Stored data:
###

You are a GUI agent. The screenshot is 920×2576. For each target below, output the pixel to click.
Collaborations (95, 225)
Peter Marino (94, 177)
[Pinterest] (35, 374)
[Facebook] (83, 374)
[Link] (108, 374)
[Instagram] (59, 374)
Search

###

WHAT YOU WILL DO:
Starting at the line that contains "Peter Marino (94, 177)", return every line through the last one above, exactly as written.

REPLY TO THE TASK:
Peter Marino (94, 177)
[Pinterest] (35, 374)
[Facebook] (83, 374)
[Link] (108, 374)
[Instagram] (59, 374)
Search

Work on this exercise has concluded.